_RECORDS FOR THIS EXERCISE_

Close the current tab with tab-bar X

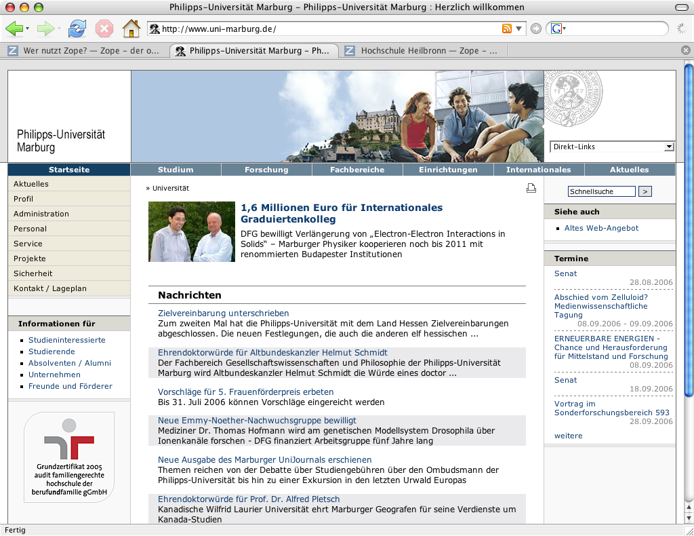tap(686, 51)
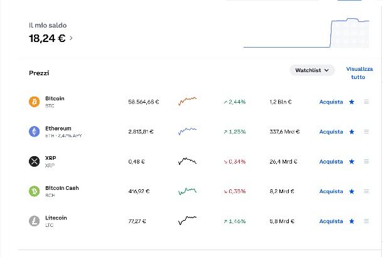Buy Litecoin with Acquista link
This screenshot has width=383, height=257.
click(331, 221)

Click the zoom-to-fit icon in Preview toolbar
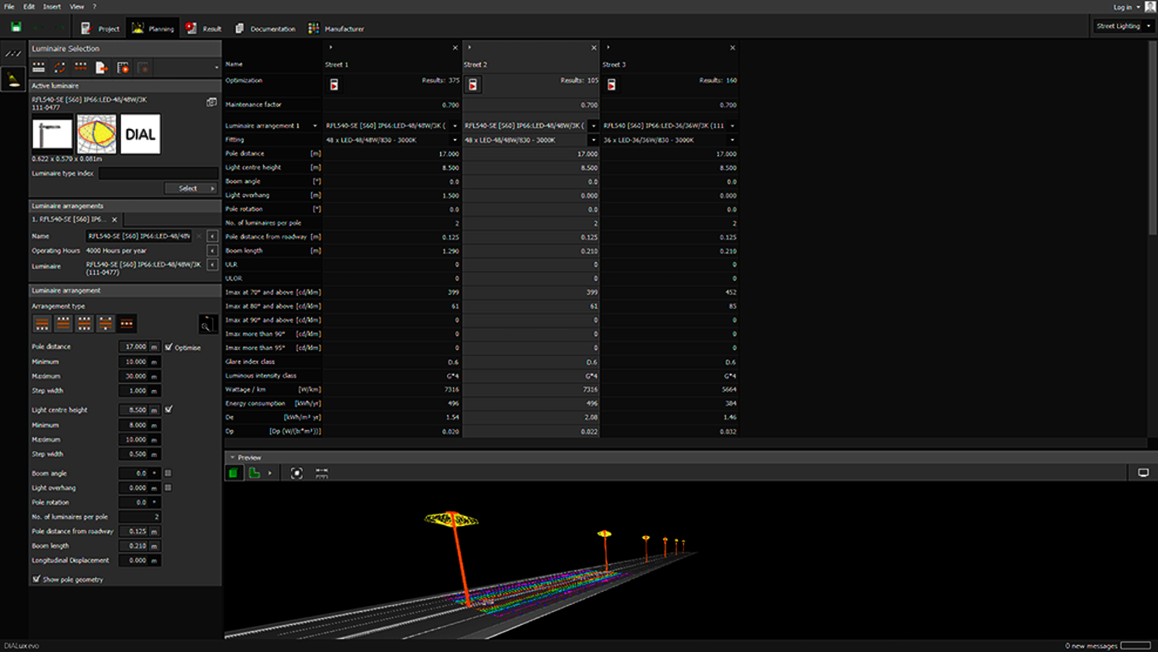tap(296, 473)
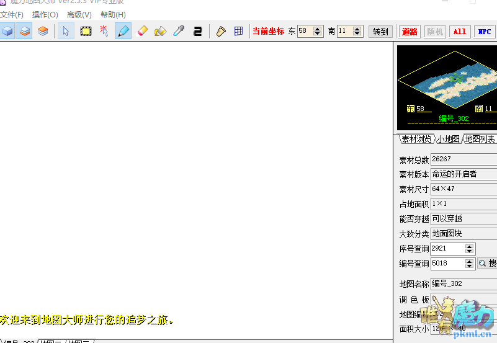Click the 南 coordinate spinner arrows

click(x=358, y=31)
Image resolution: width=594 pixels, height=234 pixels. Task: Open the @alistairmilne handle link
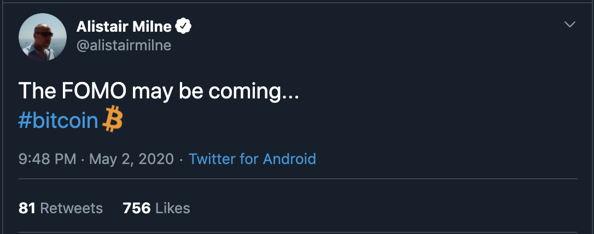[x=124, y=45]
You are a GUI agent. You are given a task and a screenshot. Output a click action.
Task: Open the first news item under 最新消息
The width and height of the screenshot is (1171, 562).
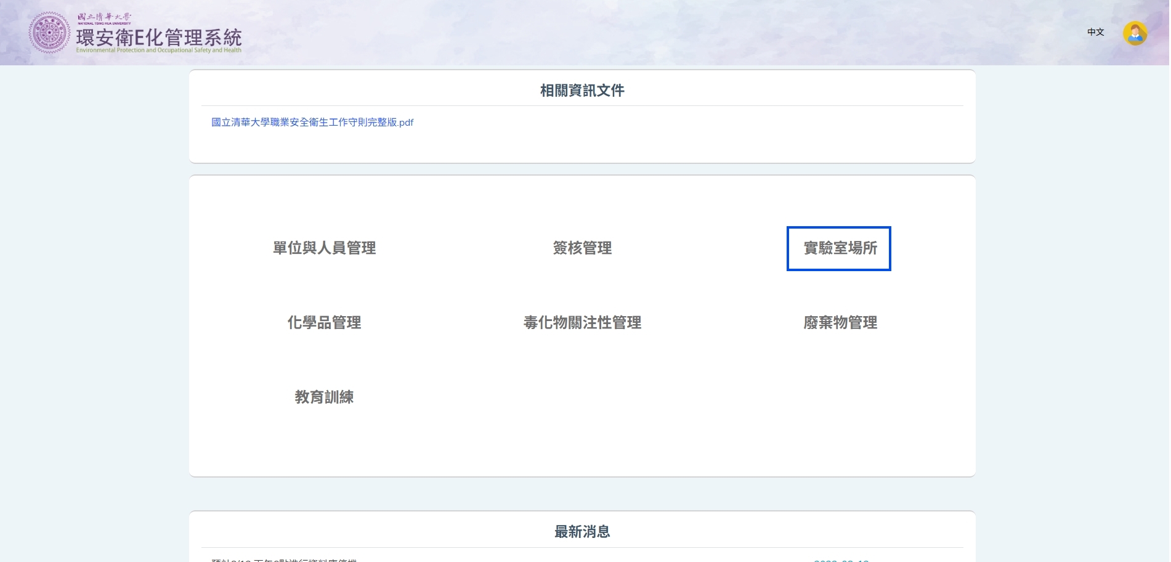[x=284, y=560]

_TASK REQUIREMENTS_
Extract, verbatim and alone, the lines from the line that contains "Task: Open the first news item under 最新消息" to the last line of the records, inclusive; drop any picture.

_YOUR SOLUTION_
Task: Open the first news item under 最新消息
The width and height of the screenshot is (1171, 562).
[x=284, y=560]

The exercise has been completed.